→ **REQUIRED WORK**:
Your answer should be the records below, written out exactly.
[Opening DATA PROVIDED section]
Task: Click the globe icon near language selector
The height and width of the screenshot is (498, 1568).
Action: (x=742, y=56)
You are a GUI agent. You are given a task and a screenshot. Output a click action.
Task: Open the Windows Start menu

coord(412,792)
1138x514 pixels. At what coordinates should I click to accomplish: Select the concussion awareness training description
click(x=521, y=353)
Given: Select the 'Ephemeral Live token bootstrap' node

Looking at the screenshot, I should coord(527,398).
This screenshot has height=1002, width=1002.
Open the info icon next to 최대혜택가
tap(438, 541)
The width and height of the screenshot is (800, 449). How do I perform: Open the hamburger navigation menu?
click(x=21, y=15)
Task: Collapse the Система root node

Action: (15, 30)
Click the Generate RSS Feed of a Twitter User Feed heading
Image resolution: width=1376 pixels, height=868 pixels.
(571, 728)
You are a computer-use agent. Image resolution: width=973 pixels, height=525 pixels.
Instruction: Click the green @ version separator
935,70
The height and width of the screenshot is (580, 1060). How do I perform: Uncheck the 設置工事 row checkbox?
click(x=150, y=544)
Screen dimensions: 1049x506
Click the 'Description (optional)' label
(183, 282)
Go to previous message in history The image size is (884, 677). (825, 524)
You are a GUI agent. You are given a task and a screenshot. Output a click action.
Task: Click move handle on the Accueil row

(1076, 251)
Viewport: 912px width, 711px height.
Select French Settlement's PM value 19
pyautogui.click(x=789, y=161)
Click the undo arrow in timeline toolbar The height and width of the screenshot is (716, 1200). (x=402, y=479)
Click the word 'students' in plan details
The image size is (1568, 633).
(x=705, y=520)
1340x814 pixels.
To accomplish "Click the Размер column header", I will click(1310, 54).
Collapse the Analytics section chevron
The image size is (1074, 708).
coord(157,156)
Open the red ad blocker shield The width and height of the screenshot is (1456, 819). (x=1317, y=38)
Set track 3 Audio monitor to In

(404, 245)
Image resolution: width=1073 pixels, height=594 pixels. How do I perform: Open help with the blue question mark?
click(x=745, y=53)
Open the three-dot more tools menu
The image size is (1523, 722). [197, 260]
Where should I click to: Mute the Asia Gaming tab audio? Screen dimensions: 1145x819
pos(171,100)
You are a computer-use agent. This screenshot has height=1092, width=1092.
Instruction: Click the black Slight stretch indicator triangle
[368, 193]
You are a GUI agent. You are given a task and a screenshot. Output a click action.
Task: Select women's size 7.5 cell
[Closing DATA PROVIDED section]
→ **RESPONSE TO THIS TASK**:
Task: Click the globe icon near language selector
The height and width of the screenshot is (498, 1568).
Action: (x=742, y=56)
You are a GUI agent. You are given a task and a screenshot. Output a click action.
Task: Open the Windows Start menu

coord(412,792)
1138x514 pixels. At what coordinates should I click to accomplish: Select the concussion awareness training description
click(x=521, y=353)
Given: Select the 'Ephemeral Live token bootstrap' node

Looking at the screenshot, I should coord(527,398).
This screenshot has height=1002, width=1002.
Open the info icon next to 최대혜택가
tap(438, 541)
The width and height of the screenshot is (800, 449). How do I perform: Open the hamburger navigation menu?
click(x=21, y=15)
Task: Collapse the Система root node

Action: (15, 30)
Click the Generate RSS Feed of a Twitter User Feed heading
Image resolution: width=1376 pixels, height=868 pixels.
(571, 728)
You are a computer-use agent. Image resolution: width=973 pixels, height=525 pixels.
Instruction: Click the green @ version separator
935,70
The height and width of the screenshot is (580, 1060). How do I perform: Uncheck the 設置工事 row checkbox?
click(x=150, y=544)
Screen dimensions: 1049x506
Click the 'Description (optional)' label
(183, 282)
Go to previous message in history The image size is (884, 677). (825, 524)
You are a GUI agent. You are given a task and a screenshot. Output a click action.
Task: Click move handle on the Accueil row

(1076, 251)
Viewport: 912px width, 711px height.
Select French Settlement's PM value 19
pyautogui.click(x=789, y=161)
Click the undo arrow in timeline toolbar The height and width of the screenshot is (716, 1200). (x=402, y=479)
Click the word 'students' in plan details
The image size is (1568, 633).
(x=705, y=520)
1340x814 pixels.
To accomplish "Click the Размер column header", I will click(1310, 54).
Collapse the Analytics section chevron
The image size is (1074, 708).
coord(157,156)
Open the red ad blocker shield The width and height of the screenshot is (1456, 819). (x=1317, y=38)
Set track 3 Audio monitor to In

(404, 245)
Image resolution: width=1073 pixels, height=594 pixels. How do I perform: Open help with the blue question mark?
click(x=745, y=53)
Open the three-dot more tools menu
The image size is (1523, 722). [197, 260]
Where should I click to: Mute the Asia Gaming tab audio? Screen dimensions: 1145x819
pos(171,100)
You are a computer-use agent. This screenshot has height=1092, width=1092.
Instruction: Click the black Slight stretch indicator triangle
[368, 193]
You are a GUI agent. You are given a task and a screenshot. Output a click action.
Task: Select women's size 7.5 cell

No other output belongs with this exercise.